_What the task asks_: Return the lines from the line containing "Image resolution: width=1764" up to and including the last line of the records, reproducing each one exactly and leaving out the pictures.

_Material provided_:
————
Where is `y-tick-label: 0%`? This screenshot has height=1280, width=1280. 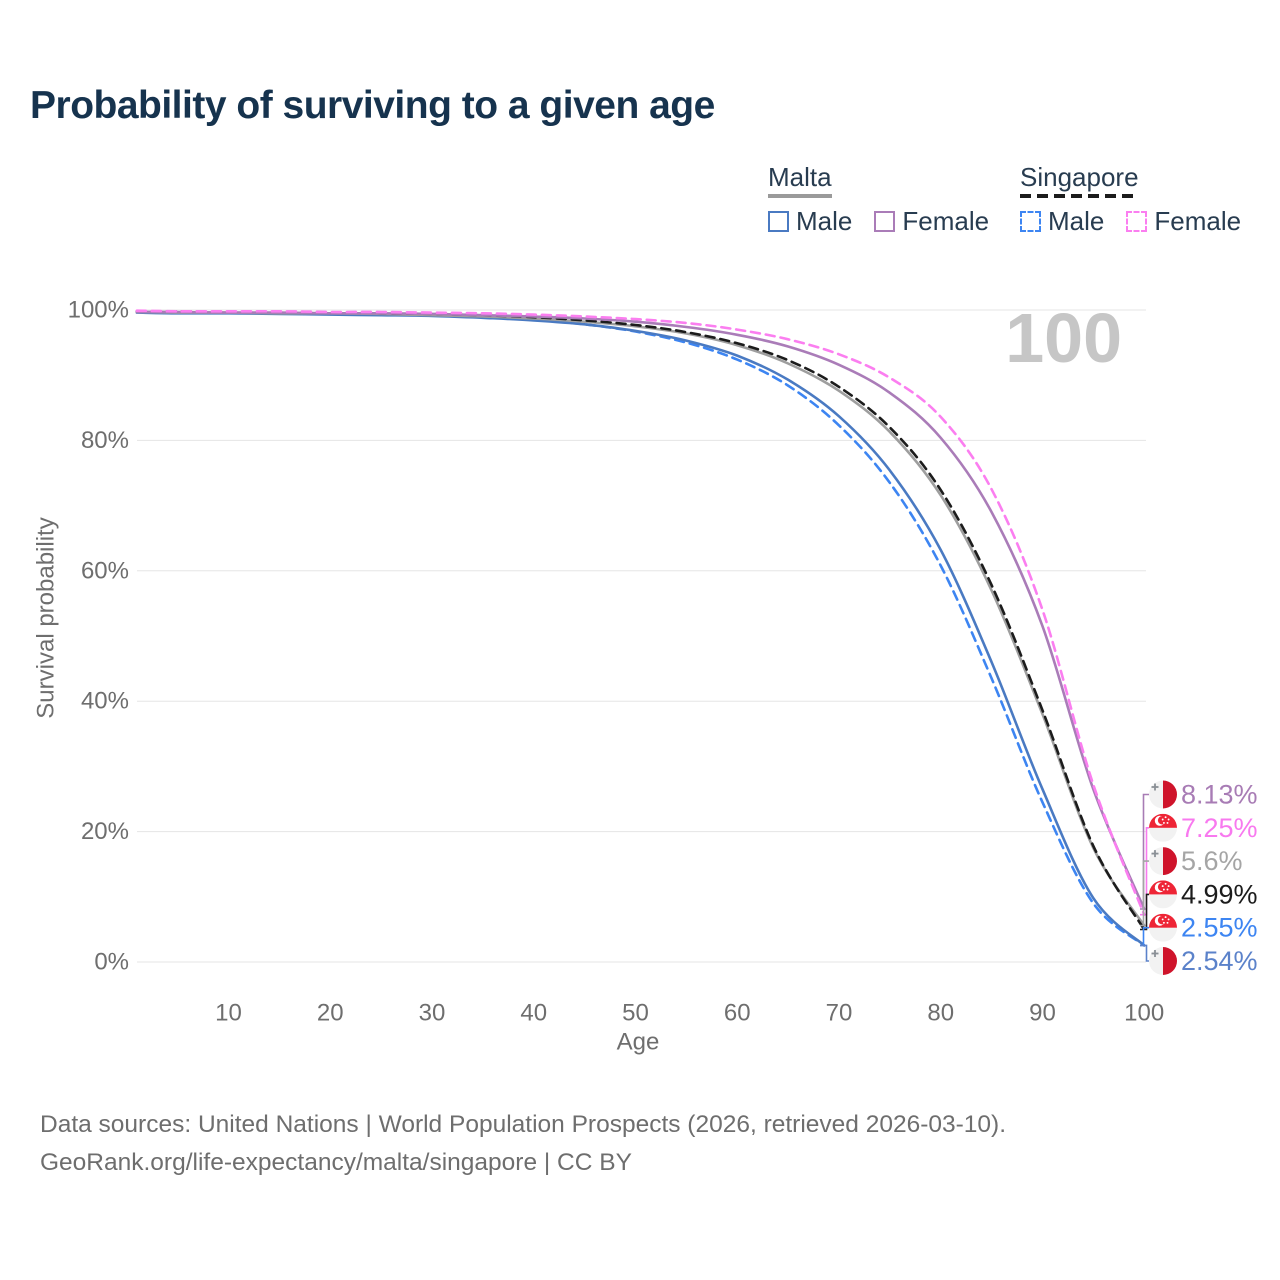 y-tick-label: 0% is located at coordinates (112, 962).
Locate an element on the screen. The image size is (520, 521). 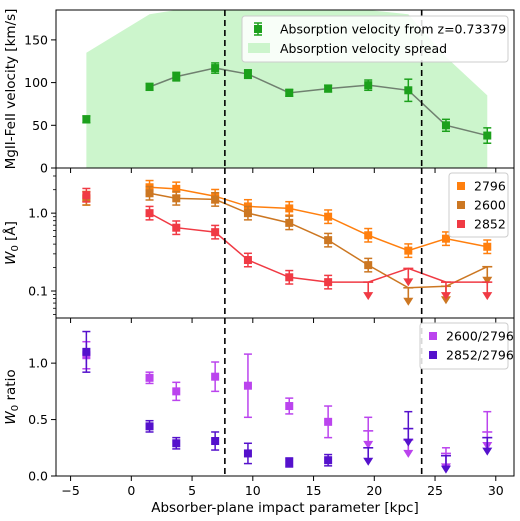
w0-legend: 2796 2600 2852 is located at coordinates (478, 205).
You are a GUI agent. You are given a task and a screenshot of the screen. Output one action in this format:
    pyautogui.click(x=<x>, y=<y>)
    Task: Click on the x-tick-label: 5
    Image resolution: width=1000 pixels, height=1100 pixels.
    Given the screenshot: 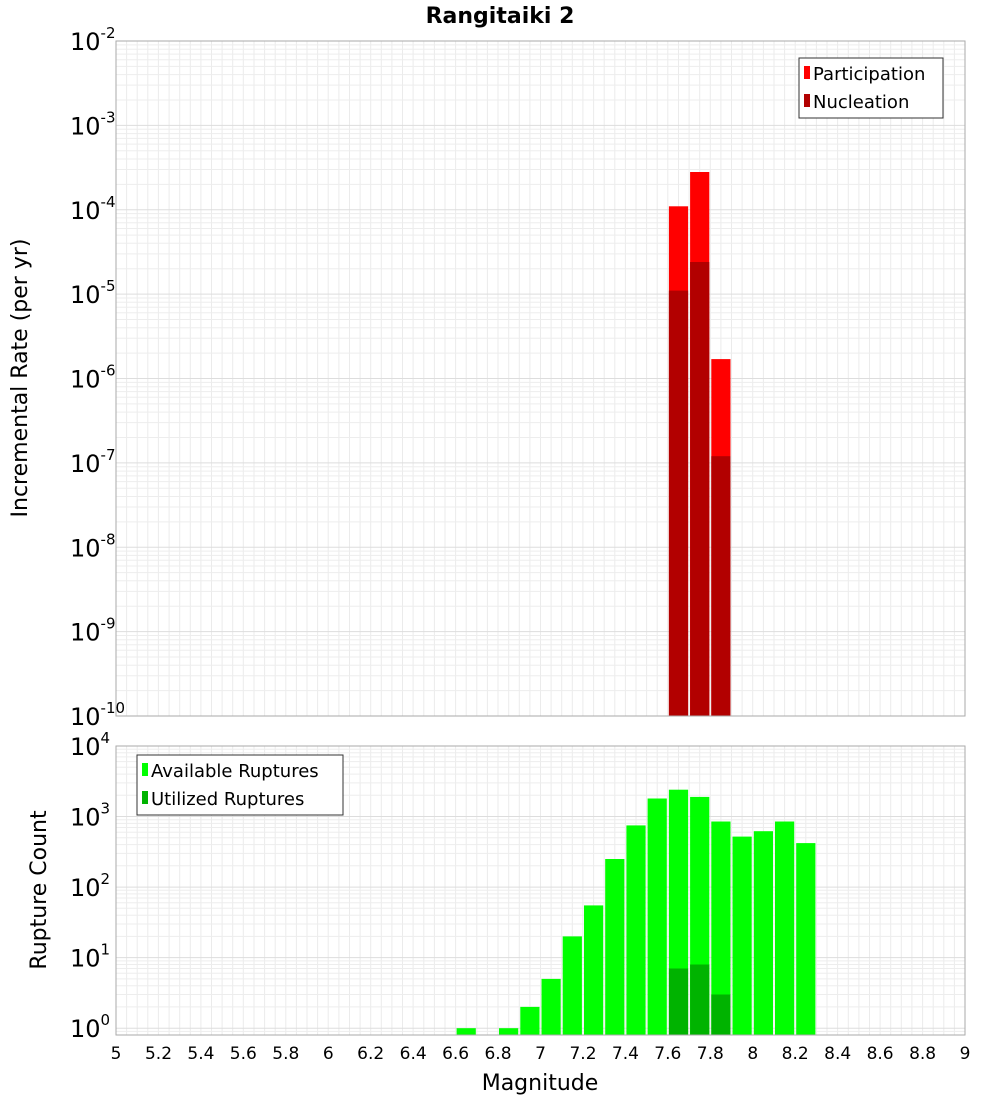 What is the action you would take?
    pyautogui.click(x=116, y=1054)
    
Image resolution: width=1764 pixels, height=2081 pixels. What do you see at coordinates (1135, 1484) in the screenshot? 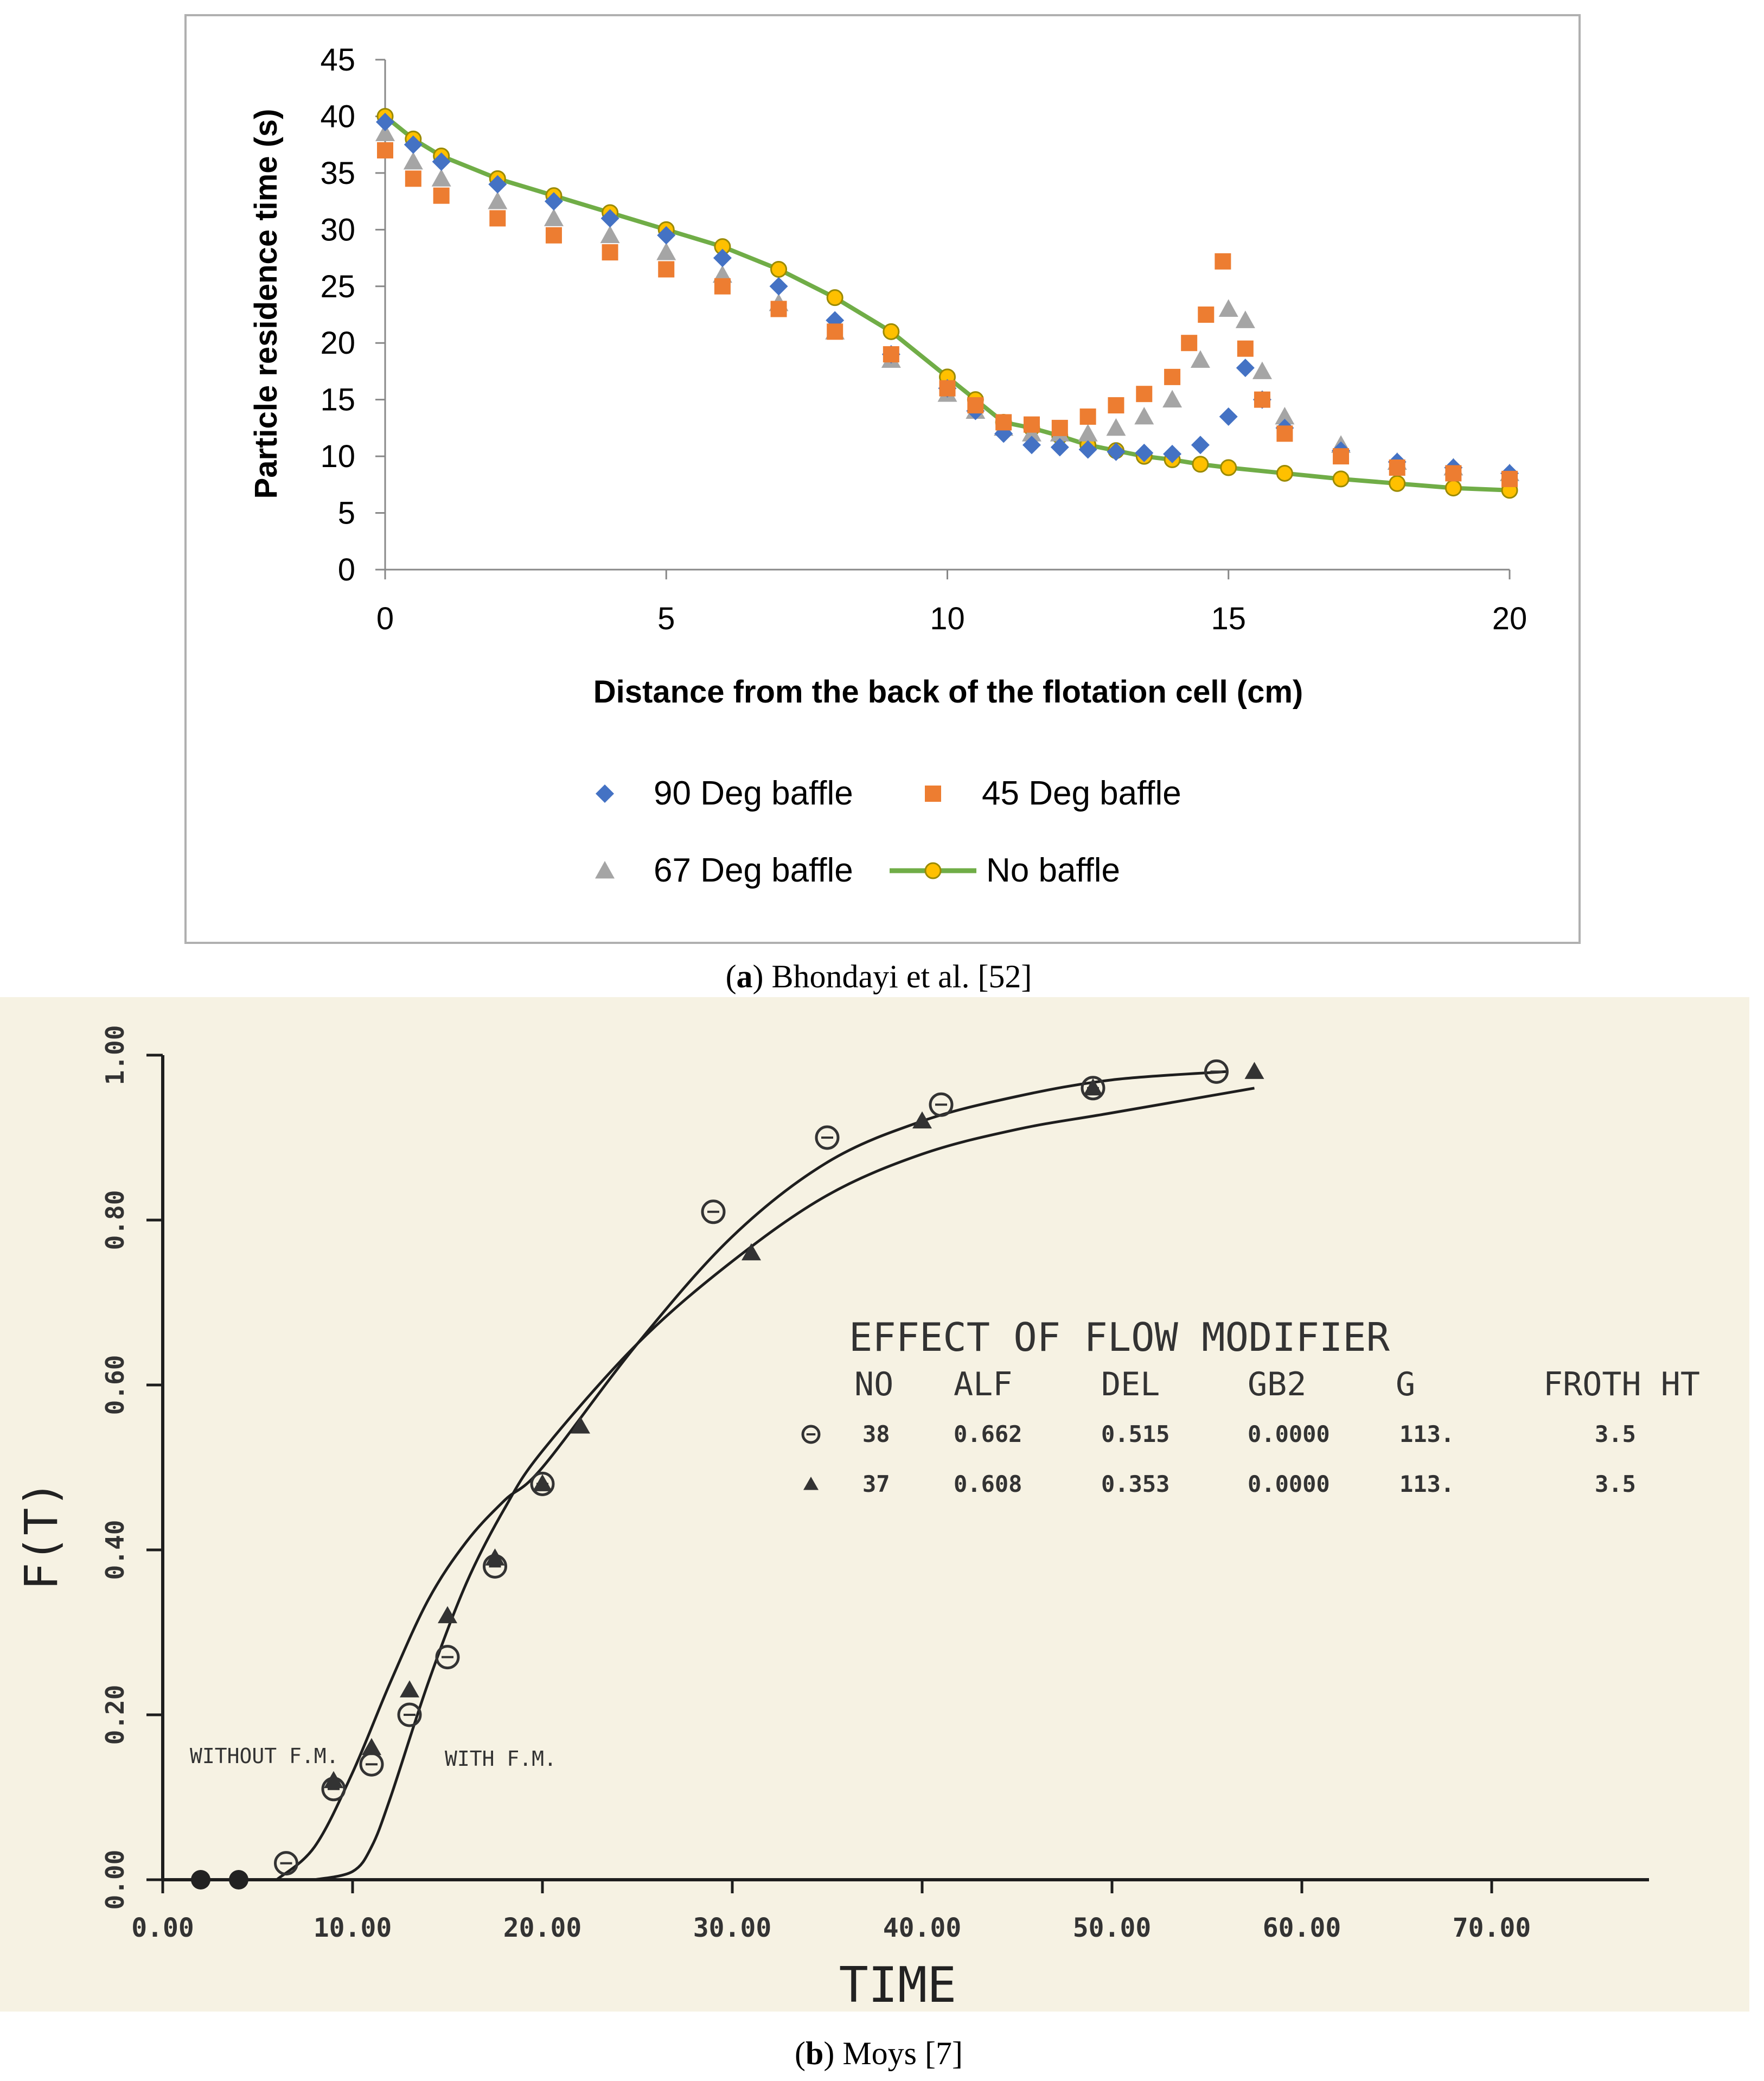
I see `table-cell: 0.353` at bounding box center [1135, 1484].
————
_Written answer_:
Image resolution: width=1764 pixels, height=2081 pixels. What do you see at coordinates (1135, 1484) in the screenshot? 
I see `table-cell: 0.353` at bounding box center [1135, 1484].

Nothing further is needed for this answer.